═════ Data for the task
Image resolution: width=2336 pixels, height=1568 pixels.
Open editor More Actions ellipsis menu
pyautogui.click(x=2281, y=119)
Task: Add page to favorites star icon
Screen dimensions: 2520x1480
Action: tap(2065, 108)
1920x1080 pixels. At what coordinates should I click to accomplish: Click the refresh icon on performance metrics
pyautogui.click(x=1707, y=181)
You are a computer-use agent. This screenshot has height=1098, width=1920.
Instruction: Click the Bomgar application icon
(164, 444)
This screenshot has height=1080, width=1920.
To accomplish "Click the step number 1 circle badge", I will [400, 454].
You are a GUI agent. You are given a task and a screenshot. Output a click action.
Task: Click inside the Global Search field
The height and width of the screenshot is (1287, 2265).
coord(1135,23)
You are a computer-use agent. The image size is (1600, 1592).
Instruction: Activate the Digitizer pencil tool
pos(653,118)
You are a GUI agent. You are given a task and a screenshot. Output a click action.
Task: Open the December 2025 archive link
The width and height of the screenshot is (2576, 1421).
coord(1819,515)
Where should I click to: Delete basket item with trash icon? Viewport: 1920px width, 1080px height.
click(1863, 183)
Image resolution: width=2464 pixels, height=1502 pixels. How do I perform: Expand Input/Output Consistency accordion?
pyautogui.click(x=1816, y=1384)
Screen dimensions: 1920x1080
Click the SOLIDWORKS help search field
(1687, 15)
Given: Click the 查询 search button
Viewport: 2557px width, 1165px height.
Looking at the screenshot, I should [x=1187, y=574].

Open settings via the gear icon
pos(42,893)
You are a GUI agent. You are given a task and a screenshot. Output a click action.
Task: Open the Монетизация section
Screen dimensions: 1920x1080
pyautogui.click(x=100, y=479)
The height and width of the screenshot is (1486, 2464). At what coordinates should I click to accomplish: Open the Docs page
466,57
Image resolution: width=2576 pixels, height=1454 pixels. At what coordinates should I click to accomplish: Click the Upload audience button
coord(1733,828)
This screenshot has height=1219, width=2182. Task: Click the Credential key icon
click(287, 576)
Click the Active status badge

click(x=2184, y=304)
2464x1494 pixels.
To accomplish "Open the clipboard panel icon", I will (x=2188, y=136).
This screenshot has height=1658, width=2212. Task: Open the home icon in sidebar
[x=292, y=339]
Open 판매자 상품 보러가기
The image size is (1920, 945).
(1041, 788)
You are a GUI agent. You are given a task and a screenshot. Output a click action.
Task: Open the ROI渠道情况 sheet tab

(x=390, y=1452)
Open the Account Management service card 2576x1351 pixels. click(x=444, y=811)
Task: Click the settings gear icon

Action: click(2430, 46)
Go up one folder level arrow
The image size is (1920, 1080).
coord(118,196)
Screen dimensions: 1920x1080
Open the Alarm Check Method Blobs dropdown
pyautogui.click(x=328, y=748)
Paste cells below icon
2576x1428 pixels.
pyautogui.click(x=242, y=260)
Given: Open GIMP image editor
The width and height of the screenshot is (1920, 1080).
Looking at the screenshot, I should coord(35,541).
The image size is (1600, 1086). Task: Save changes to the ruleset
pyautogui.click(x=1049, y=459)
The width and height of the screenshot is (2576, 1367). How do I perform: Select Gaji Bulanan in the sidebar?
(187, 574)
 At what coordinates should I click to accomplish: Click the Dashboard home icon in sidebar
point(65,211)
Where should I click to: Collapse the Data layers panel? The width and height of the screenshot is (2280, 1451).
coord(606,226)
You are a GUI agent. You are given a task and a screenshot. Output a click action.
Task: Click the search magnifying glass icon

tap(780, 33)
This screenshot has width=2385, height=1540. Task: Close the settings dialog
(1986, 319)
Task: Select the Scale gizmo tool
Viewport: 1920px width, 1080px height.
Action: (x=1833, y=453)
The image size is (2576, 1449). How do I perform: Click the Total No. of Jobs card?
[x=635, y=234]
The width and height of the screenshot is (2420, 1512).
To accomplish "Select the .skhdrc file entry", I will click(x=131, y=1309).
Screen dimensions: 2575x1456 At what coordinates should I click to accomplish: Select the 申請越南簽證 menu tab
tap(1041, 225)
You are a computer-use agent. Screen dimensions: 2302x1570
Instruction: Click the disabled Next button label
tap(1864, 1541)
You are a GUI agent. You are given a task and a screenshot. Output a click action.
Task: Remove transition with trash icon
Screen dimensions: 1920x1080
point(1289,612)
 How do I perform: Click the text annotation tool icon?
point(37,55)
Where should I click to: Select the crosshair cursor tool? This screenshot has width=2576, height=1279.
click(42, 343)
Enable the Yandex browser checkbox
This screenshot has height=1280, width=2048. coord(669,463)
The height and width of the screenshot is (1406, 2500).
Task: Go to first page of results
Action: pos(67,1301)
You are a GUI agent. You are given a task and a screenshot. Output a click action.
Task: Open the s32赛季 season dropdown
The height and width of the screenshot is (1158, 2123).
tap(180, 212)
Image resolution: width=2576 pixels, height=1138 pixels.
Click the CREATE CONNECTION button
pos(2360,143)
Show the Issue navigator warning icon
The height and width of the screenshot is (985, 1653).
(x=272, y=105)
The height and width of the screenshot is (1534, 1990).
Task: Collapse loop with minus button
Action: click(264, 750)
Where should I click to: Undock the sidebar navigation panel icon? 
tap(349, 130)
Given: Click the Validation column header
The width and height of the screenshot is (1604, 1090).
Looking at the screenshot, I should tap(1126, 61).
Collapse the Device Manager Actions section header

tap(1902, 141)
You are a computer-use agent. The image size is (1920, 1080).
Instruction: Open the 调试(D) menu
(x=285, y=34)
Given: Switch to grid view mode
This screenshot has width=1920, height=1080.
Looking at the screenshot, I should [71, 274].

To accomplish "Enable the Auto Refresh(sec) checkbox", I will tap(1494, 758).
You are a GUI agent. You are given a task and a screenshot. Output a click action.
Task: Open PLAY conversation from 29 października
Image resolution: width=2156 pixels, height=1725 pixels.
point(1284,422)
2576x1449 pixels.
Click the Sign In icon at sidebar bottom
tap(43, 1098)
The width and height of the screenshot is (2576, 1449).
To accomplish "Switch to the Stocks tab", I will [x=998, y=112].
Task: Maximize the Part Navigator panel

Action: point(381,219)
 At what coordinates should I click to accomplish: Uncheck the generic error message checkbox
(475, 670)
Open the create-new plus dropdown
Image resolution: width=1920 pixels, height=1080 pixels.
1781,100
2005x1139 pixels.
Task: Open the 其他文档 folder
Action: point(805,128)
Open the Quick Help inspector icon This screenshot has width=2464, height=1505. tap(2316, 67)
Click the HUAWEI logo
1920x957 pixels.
══════════
Work task: Copy the records above, keeping every word the same.

Finished task:
Image resolution: width=2336 pixels, height=1568 pixels.
Open editor More Actions ellipsis menu
pyautogui.click(x=2281, y=119)
Task: Add page to favorites star icon
Screen dimensions: 2520x1480
Action: tap(2065, 108)
1920x1080 pixels. At what coordinates should I click to accomplish: Click the refresh icon on performance metrics
pyautogui.click(x=1707, y=181)
You are a computer-use agent. This screenshot has height=1098, width=1920.
Instruction: Click the Bomgar application icon
(164, 444)
This screenshot has height=1080, width=1920.
To accomplish "Click the step number 1 circle badge", I will [400, 454].
You are a GUI agent. You are given a task and a screenshot. Output a click action.
Task: Click inside the Global Search field
The height and width of the screenshot is (1287, 2265).
coord(1135,23)
You are a computer-use agent. The image size is (1600, 1592).
Instruction: Activate the Digitizer pencil tool
pos(653,118)
You are a GUI agent. You are given a task and a screenshot. Output a click action.
Task: Open the December 2025 archive link
The width and height of the screenshot is (2576, 1421).
coord(1819,515)
Where should I click to: Delete basket item with trash icon? Viewport: 1920px width, 1080px height.
click(1863, 183)
Image resolution: width=2464 pixels, height=1502 pixels. How do I perform: Expand Input/Output Consistency accordion?
pyautogui.click(x=1816, y=1384)
Screen dimensions: 1920x1080
Click the SOLIDWORKS help search field
(1687, 15)
Given: Click the 查询 search button
Viewport: 2557px width, 1165px height.
Looking at the screenshot, I should [x=1187, y=574].

Open settings via the gear icon
pos(42,893)
You are a GUI agent. You are given a task and a screenshot. Output a click action.
Task: Open the Монетизация section
Screen dimensions: 1920x1080
pyautogui.click(x=100, y=479)
The height and width of the screenshot is (1486, 2464). At what coordinates should I click to accomplish: Open the Docs page
466,57
Image resolution: width=2576 pixels, height=1454 pixels. At what coordinates should I click to accomplish: Click the Upload audience button
coord(1733,828)
This screenshot has height=1219, width=2182. Task: Click the Credential key icon
click(287, 576)
Click the Active status badge

click(x=2184, y=304)
2464x1494 pixels.
To accomplish "Open the clipboard panel icon", I will (x=2188, y=136).
This screenshot has height=1658, width=2212. Task: Open the home icon in sidebar
[x=292, y=339]
Open 판매자 상품 보러가기
The image size is (1920, 945).
(1041, 788)
You are a GUI agent. You are given a task and a screenshot. Output a click action.
Task: Open the ROI渠道情况 sheet tab

(x=390, y=1452)
Open the Account Management service card 2576x1351 pixels. click(x=444, y=811)
Task: Click the settings gear icon

Action: click(2430, 46)
Go up one folder level arrow
The image size is (1920, 1080).
coord(118,196)
Screen dimensions: 1920x1080
Open the Alarm Check Method Blobs dropdown
pyautogui.click(x=328, y=748)
Paste cells below icon
2576x1428 pixels.
pyautogui.click(x=242, y=260)
Given: Open GIMP image editor
The width and height of the screenshot is (1920, 1080).
Looking at the screenshot, I should coord(35,541).
The image size is (1600, 1086). Task: Save changes to the ruleset
pyautogui.click(x=1049, y=459)
The width and height of the screenshot is (2576, 1367). How do I perform: Select Gaji Bulanan in the sidebar?
(187, 574)
 At what coordinates should I click to accomplish: Click the Dashboard home icon in sidebar
point(65,211)
Where should I click to: Collapse the Data layers panel? The width and height of the screenshot is (2280, 1451).
coord(606,226)
You are a GUI agent. You are given a task and a screenshot. Output a click action.
Task: Click the search magnifying glass icon

tap(780, 33)
This screenshot has width=2385, height=1540. Task: Close the settings dialog
(1986, 319)
Task: Select the Scale gizmo tool
Viewport: 1920px width, 1080px height.
Action: (x=1833, y=453)
The image size is (2576, 1449). How do I perform: Click the Total No. of Jobs card?
[x=635, y=234]
The width and height of the screenshot is (2420, 1512).
To accomplish "Select the .skhdrc file entry", I will click(x=131, y=1309).
Screen dimensions: 2575x1456 At what coordinates should I click to accomplish: Select the 申請越南簽證 menu tab
tap(1041, 225)
You are a computer-use agent. Screen dimensions: 2302x1570
Instruction: Click the disabled Next button label
tap(1864, 1541)
You are a GUI agent. You are given a task and a screenshot. Output a click action.
Task: Remove transition with trash icon
Screen dimensions: 1920x1080
point(1289,612)
 How do I perform: Click the text annotation tool icon?
point(37,55)
Where should I click to: Select the crosshair cursor tool? This screenshot has width=2576, height=1279.
click(42, 343)
Enable the Yandex browser checkbox
This screenshot has height=1280, width=2048. coord(669,463)
The height and width of the screenshot is (1406, 2500).
Task: Go to first page of results
Action: pos(67,1301)
You are a GUI agent. You are given a task and a screenshot. Output a click action.
Task: Open the s32赛季 season dropdown
The height and width of the screenshot is (1158, 2123).
tap(180, 212)
Image resolution: width=2576 pixels, height=1138 pixels.
Click the CREATE CONNECTION button
pos(2360,143)
Show the Issue navigator warning icon
The height and width of the screenshot is (985, 1653).
(x=272, y=105)
The height and width of the screenshot is (1534, 1990).
Task: Collapse loop with minus button
Action: click(264, 750)
Where should I click to: Undock the sidebar navigation panel icon? 
tap(349, 130)
Given: Click the Validation column header
The width and height of the screenshot is (1604, 1090).
Looking at the screenshot, I should tap(1126, 61).
Collapse the Device Manager Actions section header

tap(1902, 141)
You are a computer-use agent. The image size is (1920, 1080).
Instruction: Open the 调试(D) menu
(x=285, y=34)
Given: Switch to grid view mode
This screenshot has width=1920, height=1080.
Looking at the screenshot, I should [71, 274].

To accomplish "Enable the Auto Refresh(sec) checkbox", I will tap(1494, 758).
You are a GUI agent. You are given a task and a screenshot. Output a click action.
Task: Open PLAY conversation from 29 października
Image resolution: width=2156 pixels, height=1725 pixels.
point(1284,422)
2576x1449 pixels.
Click the Sign In icon at sidebar bottom
tap(43, 1098)
The width and height of the screenshot is (2576, 1449).
To accomplish "Switch to the Stocks tab", I will [x=998, y=112].
Task: Maximize the Part Navigator panel

Action: point(381,219)
 At what coordinates should I click to accomplish: Uncheck the generic error message checkbox
(475, 670)
Open the create-new plus dropdown
Image resolution: width=1920 pixels, height=1080 pixels.
1781,100
2005x1139 pixels.
Task: Open the 其他文档 folder
Action: point(805,128)
Open the Quick Help inspector icon This screenshot has width=2464, height=1505. tap(2316, 67)
Click the HUAWEI logo
1920x957 pixels.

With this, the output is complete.